=== Begin Enclosure ===

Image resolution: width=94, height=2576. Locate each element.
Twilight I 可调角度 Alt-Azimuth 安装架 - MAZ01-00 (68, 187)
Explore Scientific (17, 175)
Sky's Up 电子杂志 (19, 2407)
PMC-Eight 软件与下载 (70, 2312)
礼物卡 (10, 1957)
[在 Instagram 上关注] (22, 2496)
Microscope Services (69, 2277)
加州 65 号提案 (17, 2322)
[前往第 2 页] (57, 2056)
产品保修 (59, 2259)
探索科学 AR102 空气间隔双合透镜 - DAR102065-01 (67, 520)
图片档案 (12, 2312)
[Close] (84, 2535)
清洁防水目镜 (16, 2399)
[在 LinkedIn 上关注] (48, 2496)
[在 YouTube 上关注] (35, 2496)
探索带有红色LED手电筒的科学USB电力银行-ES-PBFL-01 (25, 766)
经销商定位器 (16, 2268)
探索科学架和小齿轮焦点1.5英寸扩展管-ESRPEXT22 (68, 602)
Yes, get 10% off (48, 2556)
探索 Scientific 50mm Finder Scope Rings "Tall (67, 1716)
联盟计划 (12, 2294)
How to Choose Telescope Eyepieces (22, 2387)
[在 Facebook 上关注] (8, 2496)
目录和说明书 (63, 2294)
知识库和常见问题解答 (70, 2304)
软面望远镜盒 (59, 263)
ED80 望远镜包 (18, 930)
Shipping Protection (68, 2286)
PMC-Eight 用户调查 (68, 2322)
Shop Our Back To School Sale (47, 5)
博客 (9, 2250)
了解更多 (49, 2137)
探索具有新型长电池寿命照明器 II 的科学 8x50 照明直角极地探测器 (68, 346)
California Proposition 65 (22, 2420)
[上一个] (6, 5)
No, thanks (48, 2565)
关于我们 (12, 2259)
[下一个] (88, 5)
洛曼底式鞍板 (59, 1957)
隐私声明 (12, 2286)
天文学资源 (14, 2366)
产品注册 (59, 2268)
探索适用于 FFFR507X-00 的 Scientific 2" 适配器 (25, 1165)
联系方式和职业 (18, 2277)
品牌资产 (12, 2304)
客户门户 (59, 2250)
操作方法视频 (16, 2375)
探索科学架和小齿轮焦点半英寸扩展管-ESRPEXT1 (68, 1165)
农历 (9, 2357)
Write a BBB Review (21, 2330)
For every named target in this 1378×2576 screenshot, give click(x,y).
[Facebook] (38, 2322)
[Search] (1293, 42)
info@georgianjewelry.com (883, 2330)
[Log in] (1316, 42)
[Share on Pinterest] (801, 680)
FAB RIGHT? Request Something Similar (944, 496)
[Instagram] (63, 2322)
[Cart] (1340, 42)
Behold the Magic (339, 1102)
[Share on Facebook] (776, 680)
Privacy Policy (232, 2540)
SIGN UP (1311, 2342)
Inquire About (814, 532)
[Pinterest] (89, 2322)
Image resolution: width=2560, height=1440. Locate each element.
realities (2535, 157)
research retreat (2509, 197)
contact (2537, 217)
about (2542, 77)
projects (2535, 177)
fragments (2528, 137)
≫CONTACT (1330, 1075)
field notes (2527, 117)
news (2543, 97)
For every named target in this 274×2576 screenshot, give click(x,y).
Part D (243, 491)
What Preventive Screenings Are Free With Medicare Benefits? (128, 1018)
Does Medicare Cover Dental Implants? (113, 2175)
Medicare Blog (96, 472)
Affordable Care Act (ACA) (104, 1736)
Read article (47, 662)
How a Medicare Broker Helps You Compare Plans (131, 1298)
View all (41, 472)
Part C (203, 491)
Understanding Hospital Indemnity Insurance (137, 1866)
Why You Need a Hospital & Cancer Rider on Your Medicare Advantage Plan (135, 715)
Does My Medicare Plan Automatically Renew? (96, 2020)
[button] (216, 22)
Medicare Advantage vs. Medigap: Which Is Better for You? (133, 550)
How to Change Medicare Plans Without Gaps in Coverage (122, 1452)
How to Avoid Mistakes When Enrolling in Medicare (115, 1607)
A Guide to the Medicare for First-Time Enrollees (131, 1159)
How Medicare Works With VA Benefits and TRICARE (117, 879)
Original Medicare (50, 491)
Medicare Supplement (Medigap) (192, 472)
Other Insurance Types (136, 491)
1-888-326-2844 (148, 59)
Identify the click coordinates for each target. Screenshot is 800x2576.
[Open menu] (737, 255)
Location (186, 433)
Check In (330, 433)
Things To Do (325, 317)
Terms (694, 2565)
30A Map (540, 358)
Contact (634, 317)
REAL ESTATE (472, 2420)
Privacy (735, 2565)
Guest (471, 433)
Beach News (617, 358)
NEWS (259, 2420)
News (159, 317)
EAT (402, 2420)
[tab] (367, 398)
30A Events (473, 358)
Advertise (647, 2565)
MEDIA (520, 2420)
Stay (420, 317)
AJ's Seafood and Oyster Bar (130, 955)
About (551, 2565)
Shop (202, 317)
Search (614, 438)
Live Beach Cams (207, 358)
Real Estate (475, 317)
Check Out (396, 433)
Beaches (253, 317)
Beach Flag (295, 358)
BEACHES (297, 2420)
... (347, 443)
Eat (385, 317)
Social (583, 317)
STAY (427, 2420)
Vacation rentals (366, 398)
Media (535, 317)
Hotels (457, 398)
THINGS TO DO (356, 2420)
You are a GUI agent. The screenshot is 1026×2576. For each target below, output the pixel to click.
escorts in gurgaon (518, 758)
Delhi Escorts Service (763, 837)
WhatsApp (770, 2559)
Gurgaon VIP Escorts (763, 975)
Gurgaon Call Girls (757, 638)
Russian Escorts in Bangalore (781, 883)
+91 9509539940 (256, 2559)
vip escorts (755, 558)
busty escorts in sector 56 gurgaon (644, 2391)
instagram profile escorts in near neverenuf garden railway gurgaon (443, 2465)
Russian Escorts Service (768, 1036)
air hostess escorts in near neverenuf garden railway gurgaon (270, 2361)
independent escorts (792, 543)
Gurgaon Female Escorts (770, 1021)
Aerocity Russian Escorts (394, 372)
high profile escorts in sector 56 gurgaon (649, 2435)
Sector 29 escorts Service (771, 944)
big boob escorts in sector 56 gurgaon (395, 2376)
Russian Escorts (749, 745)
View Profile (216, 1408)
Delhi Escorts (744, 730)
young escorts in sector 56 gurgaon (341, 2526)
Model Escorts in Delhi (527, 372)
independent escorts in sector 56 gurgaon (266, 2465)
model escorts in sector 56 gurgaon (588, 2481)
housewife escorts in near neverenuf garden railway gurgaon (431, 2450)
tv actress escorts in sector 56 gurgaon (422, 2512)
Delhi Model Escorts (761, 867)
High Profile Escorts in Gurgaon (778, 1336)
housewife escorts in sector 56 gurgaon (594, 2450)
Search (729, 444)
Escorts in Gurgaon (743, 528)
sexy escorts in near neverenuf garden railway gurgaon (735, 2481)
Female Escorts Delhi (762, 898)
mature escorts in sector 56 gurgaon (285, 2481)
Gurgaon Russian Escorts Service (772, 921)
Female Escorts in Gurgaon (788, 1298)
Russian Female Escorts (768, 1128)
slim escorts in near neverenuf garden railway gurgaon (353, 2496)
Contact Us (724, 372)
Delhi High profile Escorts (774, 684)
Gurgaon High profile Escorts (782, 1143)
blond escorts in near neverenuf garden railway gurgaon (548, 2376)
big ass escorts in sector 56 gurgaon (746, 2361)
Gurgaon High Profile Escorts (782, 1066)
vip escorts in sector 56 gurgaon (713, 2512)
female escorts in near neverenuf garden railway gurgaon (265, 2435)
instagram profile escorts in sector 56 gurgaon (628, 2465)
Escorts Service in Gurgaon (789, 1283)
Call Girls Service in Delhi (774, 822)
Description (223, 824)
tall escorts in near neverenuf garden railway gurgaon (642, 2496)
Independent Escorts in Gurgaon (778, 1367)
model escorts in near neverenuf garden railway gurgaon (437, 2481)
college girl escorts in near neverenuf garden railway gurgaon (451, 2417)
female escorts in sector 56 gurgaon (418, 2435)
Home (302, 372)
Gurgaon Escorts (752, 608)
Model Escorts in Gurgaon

=== End Enclosure ===

_THE TASK_. Write down how many lines of the data above carry the word "railway". Nothing else belongs in the answer.

_SOLUTION TO THIS TASK_. 10